By MIchael D. Kane | MassLive.com
WORCESTER — Drive by Institute Park in Worcester and you might catch a whiff of hot dogs and grilled cheese. The first food trucks to try Worcester’s new pilot program — The Dogfather and Say Cheese — rolled out onto Humboldt Avenue on Friday.
The trucks, under the temporary license, can operate Fridays and Saturdays, for limited hours. Mark Gallant, owner of The Dogfather, and Teri Goulette, owner of Say Cheese, both opened at 11 a.m.
The first lunch rush was not much of a rush, but not a dud, either, according to the truck owners. Both said business was fair, but not busy. Both also noted that they had only been open a few hours.
“I think it will get better as word of mouth spreads,” Goulette said.
“It’s not been bad. It’s been rather brisk,” Gallant said.
By 1 p.m., both reported having served roughly 15 customers. Both also said the customers were split between new customers and previous customers.
“About half were people who had had our sandwiches at events we have done who follow us on social media,” Goulette said.
Gallant, who has a second truck operating on Shore Drive joked he was his own competition today, noting half of his customers were regulars.
Food trucks have, except in key locations outside of downtown, been missing from Worcester since 2008, during the fiscal crisis. At that time, restaurants complained the trucks were hurting business and the City Council placed heavy restrictions on their operations, including requiring them to move 500 feet every 15 minutes and banning them from locating near restaurants and the DCU Center.
In June, City Manager Edward Augustus Jr. announced his intention to allow food trucks back into the key areas as both an economic development tool and at the request of residents.
The City Council did not approve the program until September, however. The pilot program ends in November, but could lead to routine licensing if deemed successful.
Chief Development Officer Michael Traynor said only two food truck owners had applied for the pilot program. Both wanted Humboldt Avenue.
Humboldt Avenue is on the southeastern side of Institute Park. Traynor said it was chosen as one of the sites for trucks due to its location. There was a call to put the trucks at Gateway Park, but Humboldt Avenue connects Gateway park and WPI’s main campus, and it gets a lot of foot traffic.
Gallant and Goulette both said they are interested in continuing, should the City Council make the pilot program a regular part of Worcester’s food industry.
Goulette, who started in May, does not have a regular location, but has done festivals and events, as well as the Brimfield Antiques Show.
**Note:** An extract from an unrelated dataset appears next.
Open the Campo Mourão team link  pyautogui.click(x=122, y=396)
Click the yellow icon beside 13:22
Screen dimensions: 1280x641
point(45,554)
Gallant said his location on Shore Drive is his “bread and butter,” but he owns three trucks and has simultaneously located in other spots in Worcester in the past and would again.
“If its viable,” he said.
The pilot program will allow food trucks in three zones. Those zones are: North Franklin Street, near the City Common; the west side of Russell Street, from Highland to William Street; and the west side of Humboldt Avenue, near Salisbury Street.
The licenses expire Nov. 30, after which Traynor will report back to the City Council. Among the issues City Council wants monitored was trash collection/cleanliness by the trucks and customers, as well as the impact on brick and mortar restaurants.